Chuckanut Tree Office

Peter Frazier has an office in the woods that would make any treehouse enthusiast take notice. The design has glass on three sides and is positioned on a cantilevered deck that looks over the densely forested shores of Chuckanut Bay in Bellingham, Washington.

In Lifehacker, Peter describes his motivation for building this office getaway:

Like many in the computer industry, I graduated from college thin and fit, but since then, through years of all-nighters, sitting in front of my screen for long hours, and a rich diet I became overweight. I went from 190 to 242 pounds as I grew into each role: graphic designer, user interface designer, customer experience researcher, businessperson, husband, father, and community member. Last Fall I said, “Enough already!”

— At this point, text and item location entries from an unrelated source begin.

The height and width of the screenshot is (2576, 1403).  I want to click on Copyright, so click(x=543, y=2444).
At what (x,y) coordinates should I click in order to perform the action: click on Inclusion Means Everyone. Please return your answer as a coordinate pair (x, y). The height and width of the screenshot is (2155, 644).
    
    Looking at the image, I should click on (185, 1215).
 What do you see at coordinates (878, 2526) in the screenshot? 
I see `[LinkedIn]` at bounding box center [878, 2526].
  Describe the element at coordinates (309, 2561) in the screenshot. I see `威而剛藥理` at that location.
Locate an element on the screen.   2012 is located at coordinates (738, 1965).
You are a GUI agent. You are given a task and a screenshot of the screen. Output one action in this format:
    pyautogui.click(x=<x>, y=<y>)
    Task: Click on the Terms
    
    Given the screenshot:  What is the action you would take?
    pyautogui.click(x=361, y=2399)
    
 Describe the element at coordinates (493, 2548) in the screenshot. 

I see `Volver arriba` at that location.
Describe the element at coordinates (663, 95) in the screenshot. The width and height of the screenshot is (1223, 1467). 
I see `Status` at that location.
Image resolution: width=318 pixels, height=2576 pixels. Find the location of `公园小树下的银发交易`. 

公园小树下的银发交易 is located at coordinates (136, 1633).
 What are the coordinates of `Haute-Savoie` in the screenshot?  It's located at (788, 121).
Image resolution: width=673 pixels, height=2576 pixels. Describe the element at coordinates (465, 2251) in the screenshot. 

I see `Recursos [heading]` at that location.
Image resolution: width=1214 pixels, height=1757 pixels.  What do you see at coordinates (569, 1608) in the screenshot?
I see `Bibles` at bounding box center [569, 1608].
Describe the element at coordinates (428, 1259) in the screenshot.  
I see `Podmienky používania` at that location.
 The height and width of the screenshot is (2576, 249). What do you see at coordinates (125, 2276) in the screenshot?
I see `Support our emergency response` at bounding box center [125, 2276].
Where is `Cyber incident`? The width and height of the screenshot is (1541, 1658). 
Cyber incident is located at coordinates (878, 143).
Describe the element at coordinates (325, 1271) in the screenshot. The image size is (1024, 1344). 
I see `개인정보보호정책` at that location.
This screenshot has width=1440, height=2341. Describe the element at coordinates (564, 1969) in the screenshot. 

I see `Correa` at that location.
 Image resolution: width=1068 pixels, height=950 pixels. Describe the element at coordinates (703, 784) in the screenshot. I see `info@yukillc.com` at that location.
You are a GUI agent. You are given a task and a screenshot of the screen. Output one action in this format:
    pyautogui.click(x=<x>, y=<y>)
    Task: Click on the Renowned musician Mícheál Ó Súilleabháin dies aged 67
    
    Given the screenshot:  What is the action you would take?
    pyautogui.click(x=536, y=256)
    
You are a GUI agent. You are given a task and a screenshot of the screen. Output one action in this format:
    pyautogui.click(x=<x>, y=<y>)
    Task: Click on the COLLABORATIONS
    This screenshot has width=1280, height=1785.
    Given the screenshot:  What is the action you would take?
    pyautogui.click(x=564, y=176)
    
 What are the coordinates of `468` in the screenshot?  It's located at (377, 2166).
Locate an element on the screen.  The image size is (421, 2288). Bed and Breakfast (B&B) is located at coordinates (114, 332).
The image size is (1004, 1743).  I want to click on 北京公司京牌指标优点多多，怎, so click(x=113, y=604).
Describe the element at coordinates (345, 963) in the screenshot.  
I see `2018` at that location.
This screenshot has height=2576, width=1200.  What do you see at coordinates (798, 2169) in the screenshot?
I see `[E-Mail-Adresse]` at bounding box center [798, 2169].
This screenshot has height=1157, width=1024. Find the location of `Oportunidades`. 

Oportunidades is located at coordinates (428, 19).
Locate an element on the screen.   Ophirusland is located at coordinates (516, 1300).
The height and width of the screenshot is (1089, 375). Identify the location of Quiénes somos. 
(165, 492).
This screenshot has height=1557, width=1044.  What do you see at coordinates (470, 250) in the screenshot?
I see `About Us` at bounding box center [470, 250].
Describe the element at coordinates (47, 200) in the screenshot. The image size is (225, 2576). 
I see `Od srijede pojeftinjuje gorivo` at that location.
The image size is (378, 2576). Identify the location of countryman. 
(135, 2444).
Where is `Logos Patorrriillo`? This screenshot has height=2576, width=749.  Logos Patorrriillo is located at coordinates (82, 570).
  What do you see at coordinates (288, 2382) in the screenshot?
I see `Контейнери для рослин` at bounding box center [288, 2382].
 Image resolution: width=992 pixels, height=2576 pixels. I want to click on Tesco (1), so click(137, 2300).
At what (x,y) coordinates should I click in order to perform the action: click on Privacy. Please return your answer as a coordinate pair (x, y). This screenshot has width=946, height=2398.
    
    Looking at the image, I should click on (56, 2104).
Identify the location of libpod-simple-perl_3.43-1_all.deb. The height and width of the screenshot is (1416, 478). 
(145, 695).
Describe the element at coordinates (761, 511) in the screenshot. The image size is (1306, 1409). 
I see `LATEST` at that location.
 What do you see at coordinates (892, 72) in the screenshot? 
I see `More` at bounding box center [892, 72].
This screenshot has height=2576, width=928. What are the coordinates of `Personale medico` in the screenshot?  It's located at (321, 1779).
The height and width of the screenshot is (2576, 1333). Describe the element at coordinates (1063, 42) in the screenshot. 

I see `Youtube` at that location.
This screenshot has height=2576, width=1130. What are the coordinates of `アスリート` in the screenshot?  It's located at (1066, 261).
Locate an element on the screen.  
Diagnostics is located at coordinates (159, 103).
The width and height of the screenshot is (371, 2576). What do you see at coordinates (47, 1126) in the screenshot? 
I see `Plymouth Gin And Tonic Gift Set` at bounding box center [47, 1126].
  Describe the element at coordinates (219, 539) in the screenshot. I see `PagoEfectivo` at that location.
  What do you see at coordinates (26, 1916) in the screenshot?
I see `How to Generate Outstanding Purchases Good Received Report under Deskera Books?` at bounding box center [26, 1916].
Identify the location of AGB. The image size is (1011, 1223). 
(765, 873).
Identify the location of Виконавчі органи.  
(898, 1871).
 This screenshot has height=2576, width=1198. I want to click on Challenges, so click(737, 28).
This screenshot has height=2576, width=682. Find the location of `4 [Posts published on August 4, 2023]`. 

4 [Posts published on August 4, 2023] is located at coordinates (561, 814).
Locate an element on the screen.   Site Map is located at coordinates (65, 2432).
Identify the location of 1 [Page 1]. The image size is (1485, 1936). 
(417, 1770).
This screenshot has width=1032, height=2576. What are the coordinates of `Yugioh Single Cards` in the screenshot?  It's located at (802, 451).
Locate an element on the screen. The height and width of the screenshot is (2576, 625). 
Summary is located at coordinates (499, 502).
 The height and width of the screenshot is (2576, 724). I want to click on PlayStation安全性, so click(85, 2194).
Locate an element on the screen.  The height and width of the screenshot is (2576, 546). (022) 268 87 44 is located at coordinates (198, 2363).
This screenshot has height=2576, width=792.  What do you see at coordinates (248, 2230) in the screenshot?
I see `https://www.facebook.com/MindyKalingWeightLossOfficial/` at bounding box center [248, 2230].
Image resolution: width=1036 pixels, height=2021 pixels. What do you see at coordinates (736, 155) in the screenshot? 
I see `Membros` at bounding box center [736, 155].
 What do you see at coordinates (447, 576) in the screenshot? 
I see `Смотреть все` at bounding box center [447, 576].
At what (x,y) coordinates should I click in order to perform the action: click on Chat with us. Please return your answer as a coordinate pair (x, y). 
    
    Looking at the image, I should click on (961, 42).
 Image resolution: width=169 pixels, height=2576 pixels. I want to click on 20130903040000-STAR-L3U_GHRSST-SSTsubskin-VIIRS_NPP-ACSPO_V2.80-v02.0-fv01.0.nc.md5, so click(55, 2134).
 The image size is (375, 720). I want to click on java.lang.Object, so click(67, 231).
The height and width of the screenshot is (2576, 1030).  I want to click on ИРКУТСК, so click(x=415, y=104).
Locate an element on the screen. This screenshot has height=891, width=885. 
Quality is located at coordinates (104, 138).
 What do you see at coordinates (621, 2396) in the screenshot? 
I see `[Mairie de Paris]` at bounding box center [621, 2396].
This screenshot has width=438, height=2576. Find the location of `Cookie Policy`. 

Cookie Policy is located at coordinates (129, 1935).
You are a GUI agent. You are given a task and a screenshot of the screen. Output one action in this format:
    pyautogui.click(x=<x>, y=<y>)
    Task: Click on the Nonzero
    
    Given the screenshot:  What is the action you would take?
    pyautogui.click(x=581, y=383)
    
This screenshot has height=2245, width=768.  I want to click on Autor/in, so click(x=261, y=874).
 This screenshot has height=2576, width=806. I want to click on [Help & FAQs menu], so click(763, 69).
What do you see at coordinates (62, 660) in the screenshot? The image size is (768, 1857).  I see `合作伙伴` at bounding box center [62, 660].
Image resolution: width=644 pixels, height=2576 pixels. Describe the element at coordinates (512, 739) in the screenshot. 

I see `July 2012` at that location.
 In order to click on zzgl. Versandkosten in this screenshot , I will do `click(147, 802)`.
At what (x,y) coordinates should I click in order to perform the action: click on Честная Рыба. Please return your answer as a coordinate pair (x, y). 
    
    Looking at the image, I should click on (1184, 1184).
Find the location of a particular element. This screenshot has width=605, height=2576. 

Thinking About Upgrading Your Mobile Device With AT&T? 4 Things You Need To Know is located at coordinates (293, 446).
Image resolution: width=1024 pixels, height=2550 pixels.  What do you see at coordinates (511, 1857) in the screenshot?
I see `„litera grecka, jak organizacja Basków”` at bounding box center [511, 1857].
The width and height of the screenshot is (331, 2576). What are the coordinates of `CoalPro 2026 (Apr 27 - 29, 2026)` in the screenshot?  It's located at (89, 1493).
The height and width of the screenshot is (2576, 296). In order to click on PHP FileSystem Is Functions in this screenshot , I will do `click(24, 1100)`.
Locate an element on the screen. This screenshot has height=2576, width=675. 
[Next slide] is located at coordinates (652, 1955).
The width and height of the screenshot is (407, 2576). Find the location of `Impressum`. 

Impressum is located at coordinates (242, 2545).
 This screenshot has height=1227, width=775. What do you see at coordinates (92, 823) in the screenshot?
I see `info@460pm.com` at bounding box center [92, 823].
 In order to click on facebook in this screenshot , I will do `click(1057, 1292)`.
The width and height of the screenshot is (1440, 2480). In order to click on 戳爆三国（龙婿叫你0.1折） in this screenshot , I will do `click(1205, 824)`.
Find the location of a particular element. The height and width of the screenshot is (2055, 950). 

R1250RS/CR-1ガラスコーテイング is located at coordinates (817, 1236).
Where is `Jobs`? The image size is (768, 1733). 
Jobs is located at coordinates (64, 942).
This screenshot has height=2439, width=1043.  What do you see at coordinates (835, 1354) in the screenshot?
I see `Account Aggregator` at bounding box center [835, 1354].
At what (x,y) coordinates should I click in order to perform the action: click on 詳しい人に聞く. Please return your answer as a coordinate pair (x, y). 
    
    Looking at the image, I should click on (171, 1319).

Recently I decided that working standing up would help me live a more active life. It’s worked. Along with meditating, running, hiking, and kayaking, working standing up (with hourly interludes of pushups, situps or yoga) I’ve dropped 30 pounds. My thinking is clearer for longer and you’re more likely to find me with things in perspective.

A few points that I like about his design:

First, although on stilts, this cantilevered deck design works well in trees — especially on steep hillsides like the one pictured. Understandably, mature healthy trees aren’t always available when and where you need them, and when this is the case, I find the stilt method is a good second choice.

Second, Peter has included a minimal style railing around the deck. This steel post and cable design is very good for providing an uninterupted view from inside; however, it has some drawbacks. I’ve had experience with this type of railing, then switched to a traditional solid wood railing, and I can report that the deck feels much larger with the solid wood railing. I think it has something to do with our natural reservation about getting near the edge with the cable type, whereas the solid wood railing allows one to lean right up and experience the whole deck right to the edge with more of a sense of security.

Third, the point Peter makes about ones perspective changing from a treehouse / treeoffice is not to be understated. I believe that ones mental ‘head space’ and ones physical ‘work space’ are interconnected. Changing one creates change in the other, and the space Peter has created seems to me to be awe inspiring to say the least.